▸ **Task goal**: Reproduce the lines of the entries verbatim, starting at the line containing "Click the green bell notification icon" and continuing through the line containing "coord(256,175)", with both of those lines included.

▸ **Excerpt from a dataset**:
┌──

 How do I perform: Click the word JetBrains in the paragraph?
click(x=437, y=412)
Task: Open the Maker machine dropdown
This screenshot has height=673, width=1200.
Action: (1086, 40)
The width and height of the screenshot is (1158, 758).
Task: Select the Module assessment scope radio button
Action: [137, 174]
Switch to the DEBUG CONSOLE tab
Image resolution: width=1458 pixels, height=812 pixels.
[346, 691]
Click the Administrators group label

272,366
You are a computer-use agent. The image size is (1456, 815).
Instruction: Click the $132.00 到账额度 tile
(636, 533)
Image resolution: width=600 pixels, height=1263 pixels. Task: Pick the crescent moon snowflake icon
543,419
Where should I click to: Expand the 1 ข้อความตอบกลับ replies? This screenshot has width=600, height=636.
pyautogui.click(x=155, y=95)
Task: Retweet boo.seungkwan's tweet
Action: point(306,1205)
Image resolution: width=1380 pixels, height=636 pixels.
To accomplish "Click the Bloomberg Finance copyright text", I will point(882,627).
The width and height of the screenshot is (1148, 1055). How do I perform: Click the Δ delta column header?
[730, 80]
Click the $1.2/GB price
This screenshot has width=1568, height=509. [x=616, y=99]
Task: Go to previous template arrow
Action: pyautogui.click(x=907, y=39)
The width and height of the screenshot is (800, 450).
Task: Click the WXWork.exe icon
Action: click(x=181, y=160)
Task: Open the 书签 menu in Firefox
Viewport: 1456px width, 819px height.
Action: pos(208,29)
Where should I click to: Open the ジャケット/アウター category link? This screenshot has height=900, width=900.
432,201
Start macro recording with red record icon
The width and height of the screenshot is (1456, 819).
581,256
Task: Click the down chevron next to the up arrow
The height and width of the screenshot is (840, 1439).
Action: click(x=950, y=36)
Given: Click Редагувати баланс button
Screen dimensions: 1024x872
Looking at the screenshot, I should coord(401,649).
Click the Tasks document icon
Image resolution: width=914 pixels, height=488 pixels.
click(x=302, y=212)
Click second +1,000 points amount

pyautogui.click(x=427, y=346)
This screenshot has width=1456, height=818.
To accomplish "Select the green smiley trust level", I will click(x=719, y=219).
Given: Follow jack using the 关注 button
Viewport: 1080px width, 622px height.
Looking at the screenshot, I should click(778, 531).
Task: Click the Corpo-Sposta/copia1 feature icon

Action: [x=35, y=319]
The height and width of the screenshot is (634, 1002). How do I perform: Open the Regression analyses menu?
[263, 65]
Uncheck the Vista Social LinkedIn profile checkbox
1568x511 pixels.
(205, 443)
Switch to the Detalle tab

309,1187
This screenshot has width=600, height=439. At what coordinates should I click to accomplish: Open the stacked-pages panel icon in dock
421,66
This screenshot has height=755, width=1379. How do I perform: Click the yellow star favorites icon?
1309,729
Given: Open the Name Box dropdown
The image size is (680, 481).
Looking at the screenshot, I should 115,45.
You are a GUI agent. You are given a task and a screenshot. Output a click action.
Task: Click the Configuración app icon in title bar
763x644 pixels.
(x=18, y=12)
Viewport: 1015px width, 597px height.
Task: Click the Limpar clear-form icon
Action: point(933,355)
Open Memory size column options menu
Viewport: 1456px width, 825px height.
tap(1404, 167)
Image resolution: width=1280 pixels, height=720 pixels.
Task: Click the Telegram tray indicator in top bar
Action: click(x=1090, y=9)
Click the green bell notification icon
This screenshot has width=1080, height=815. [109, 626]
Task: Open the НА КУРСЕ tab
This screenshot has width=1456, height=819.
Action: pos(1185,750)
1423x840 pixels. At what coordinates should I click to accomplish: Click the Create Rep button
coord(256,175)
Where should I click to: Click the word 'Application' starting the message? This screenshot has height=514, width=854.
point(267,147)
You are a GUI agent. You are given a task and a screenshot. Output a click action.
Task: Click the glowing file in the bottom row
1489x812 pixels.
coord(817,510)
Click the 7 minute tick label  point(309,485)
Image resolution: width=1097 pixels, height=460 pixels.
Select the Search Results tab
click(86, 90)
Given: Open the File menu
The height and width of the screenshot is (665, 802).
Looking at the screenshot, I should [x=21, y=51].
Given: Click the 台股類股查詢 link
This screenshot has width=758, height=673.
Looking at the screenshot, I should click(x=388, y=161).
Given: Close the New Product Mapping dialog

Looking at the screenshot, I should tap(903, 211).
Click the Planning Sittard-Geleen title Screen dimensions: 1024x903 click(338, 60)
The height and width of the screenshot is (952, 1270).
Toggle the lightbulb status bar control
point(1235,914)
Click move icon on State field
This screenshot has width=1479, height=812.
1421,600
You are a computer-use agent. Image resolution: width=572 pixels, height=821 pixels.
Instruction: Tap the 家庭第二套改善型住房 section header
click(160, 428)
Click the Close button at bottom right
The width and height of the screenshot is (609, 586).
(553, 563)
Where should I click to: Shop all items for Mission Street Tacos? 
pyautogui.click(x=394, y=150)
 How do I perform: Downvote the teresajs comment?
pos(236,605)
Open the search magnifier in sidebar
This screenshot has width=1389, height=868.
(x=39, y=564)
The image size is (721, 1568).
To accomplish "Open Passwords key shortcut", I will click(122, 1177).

└──

▸ **Task solution**:
Click the green bell notification icon
This screenshot has width=1080, height=815. [109, 626]
Task: Open the НА КУРСЕ tab
This screenshot has width=1456, height=819.
Action: pos(1185,750)
1423x840 pixels. At what coordinates should I click to accomplish: Click the Create Rep button
coord(256,175)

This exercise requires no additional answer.